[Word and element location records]

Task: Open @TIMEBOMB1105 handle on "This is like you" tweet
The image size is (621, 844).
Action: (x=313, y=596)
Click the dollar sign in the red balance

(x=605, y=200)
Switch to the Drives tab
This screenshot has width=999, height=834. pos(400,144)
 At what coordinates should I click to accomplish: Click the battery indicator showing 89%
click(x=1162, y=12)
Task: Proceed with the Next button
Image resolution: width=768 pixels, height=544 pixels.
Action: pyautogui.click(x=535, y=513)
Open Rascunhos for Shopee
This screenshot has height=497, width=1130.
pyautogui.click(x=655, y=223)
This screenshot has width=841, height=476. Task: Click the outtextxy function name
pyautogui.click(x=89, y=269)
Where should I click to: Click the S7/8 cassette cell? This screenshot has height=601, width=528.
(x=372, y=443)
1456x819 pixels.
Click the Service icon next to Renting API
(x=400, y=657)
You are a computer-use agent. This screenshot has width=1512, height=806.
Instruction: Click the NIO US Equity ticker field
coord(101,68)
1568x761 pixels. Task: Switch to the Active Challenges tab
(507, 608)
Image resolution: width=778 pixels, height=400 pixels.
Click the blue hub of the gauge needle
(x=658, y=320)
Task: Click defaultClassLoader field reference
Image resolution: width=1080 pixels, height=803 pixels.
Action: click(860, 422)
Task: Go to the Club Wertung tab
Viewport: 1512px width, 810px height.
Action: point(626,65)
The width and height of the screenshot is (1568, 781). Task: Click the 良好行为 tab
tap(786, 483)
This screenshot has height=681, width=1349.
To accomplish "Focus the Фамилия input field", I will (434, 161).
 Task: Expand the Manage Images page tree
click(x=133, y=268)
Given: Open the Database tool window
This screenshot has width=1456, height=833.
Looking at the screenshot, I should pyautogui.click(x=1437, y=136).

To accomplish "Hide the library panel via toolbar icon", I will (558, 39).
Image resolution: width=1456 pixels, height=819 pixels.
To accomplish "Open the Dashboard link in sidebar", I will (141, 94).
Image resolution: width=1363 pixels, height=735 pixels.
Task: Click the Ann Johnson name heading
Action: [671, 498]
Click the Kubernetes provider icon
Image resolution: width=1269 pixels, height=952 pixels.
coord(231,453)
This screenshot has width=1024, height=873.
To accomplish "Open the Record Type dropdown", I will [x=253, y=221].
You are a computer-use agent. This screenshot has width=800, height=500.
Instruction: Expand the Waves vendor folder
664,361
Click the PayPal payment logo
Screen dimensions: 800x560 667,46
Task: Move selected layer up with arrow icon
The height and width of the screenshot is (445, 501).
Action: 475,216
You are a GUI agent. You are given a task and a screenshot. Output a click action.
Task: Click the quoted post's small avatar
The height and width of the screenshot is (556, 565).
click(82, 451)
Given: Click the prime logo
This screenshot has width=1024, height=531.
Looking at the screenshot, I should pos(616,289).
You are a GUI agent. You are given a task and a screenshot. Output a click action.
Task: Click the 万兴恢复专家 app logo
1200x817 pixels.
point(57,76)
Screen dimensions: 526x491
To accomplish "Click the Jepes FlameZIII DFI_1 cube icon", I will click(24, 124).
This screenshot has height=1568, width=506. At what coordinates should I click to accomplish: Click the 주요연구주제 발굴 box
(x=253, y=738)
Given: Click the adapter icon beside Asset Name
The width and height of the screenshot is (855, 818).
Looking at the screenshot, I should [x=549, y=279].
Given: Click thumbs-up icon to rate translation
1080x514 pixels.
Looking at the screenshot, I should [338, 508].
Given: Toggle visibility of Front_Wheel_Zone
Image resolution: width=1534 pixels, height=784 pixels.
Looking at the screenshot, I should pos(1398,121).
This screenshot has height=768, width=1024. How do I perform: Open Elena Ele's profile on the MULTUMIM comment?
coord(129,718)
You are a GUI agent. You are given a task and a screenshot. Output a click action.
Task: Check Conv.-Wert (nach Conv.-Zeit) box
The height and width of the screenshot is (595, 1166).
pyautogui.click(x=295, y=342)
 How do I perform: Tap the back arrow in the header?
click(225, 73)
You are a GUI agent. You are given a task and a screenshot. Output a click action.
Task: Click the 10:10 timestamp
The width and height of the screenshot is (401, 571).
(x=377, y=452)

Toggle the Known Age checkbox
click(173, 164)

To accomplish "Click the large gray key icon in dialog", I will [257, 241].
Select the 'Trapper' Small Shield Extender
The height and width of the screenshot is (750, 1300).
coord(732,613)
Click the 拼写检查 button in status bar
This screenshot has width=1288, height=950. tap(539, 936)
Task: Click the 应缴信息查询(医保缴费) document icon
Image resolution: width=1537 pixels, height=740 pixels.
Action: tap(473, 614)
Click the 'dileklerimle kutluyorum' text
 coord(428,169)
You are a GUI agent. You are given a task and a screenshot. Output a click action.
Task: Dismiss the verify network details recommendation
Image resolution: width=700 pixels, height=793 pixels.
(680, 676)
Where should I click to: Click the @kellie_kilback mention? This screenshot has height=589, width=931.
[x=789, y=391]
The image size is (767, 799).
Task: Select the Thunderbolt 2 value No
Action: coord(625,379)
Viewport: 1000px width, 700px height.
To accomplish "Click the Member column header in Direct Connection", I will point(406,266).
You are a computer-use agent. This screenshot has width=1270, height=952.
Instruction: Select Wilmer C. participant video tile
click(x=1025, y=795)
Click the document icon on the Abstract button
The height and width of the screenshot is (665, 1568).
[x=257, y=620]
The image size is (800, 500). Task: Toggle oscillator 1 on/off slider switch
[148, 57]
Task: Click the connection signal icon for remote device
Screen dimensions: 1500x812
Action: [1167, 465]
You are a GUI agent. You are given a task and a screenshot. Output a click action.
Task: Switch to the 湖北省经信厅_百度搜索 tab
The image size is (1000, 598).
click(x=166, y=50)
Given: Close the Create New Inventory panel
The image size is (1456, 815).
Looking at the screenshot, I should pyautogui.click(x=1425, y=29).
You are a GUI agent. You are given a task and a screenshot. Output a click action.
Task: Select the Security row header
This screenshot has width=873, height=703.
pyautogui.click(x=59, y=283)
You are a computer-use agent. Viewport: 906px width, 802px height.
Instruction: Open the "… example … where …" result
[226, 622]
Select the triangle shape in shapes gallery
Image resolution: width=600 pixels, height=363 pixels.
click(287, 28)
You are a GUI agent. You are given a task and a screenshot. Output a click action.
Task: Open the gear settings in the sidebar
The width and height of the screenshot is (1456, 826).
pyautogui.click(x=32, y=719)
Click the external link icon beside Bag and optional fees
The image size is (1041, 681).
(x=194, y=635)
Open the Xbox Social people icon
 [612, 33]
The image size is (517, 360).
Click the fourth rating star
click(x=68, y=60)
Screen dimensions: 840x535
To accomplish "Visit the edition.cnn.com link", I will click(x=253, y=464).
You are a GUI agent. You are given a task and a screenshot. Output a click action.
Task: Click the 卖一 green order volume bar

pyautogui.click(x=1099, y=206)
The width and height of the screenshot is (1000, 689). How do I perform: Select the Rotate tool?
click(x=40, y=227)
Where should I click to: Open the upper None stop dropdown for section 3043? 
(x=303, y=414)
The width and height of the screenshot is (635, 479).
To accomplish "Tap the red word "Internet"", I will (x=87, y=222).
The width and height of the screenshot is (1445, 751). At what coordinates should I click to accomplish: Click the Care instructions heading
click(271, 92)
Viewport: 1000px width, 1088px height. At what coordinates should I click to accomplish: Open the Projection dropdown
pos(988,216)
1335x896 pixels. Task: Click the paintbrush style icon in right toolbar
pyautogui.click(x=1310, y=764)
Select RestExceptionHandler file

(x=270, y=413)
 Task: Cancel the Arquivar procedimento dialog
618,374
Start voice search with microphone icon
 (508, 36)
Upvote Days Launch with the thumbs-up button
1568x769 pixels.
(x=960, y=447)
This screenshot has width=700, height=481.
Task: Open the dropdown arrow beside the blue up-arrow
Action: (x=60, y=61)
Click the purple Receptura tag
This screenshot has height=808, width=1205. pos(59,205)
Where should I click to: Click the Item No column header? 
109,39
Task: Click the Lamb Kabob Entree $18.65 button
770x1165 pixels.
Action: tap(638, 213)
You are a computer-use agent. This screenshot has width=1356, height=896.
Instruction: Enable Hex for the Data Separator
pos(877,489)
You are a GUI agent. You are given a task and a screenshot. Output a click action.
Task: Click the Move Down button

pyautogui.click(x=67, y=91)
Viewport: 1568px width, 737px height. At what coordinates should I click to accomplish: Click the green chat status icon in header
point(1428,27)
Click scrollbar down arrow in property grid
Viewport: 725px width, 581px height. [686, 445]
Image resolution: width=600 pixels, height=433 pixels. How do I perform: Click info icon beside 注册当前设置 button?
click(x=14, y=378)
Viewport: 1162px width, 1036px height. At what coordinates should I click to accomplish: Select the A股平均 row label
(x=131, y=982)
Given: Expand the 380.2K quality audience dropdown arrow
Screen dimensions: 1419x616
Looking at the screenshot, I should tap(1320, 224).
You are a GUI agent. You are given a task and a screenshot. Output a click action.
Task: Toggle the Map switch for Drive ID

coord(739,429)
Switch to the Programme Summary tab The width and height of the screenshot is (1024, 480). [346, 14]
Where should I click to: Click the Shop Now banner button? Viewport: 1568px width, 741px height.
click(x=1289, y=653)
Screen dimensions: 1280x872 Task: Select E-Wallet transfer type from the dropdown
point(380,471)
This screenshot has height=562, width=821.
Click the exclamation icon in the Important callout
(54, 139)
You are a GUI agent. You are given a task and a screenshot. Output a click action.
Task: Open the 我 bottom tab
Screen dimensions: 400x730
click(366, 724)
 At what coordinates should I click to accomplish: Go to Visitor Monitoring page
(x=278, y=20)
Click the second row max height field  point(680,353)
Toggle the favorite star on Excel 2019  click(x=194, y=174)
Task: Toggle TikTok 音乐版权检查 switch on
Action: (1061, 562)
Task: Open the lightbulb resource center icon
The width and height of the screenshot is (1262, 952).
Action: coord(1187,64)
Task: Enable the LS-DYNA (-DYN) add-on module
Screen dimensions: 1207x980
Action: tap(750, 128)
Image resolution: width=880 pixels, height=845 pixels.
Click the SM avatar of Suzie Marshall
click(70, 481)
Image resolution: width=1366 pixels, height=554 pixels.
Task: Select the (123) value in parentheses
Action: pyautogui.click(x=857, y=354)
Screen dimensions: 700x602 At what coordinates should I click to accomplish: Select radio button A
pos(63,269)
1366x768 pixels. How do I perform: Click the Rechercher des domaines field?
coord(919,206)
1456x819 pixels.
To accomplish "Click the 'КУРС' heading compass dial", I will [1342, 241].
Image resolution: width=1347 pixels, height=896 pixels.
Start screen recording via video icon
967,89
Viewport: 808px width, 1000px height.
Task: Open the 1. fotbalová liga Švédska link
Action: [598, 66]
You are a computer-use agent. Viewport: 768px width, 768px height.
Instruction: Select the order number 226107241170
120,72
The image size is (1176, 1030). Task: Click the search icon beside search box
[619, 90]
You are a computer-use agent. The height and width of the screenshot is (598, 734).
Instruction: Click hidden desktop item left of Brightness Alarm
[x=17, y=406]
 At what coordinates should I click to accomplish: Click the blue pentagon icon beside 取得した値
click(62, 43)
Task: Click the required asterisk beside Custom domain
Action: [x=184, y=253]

Problem to solve:
Rewrite the entries from the line containing "Task: Move selected layer up with arrow icon" up to and including the line containing "Looking at the screenshot, I should pos(616,289).", swapping "avatar" for "profile picture" and keeping everything else unchanged.

Full output:
Task: Move selected layer up with arrow icon
The height and width of the screenshot is (445, 501).
Action: 475,216
You are a GUI agent. You are given a task and a screenshot. Output a click action.
Task: Click the quoted post's small profile picture
The height and width of the screenshot is (556, 565).
click(82, 451)
Given: Click the prime logo
This screenshot has width=1024, height=531.
Looking at the screenshot, I should pos(616,289).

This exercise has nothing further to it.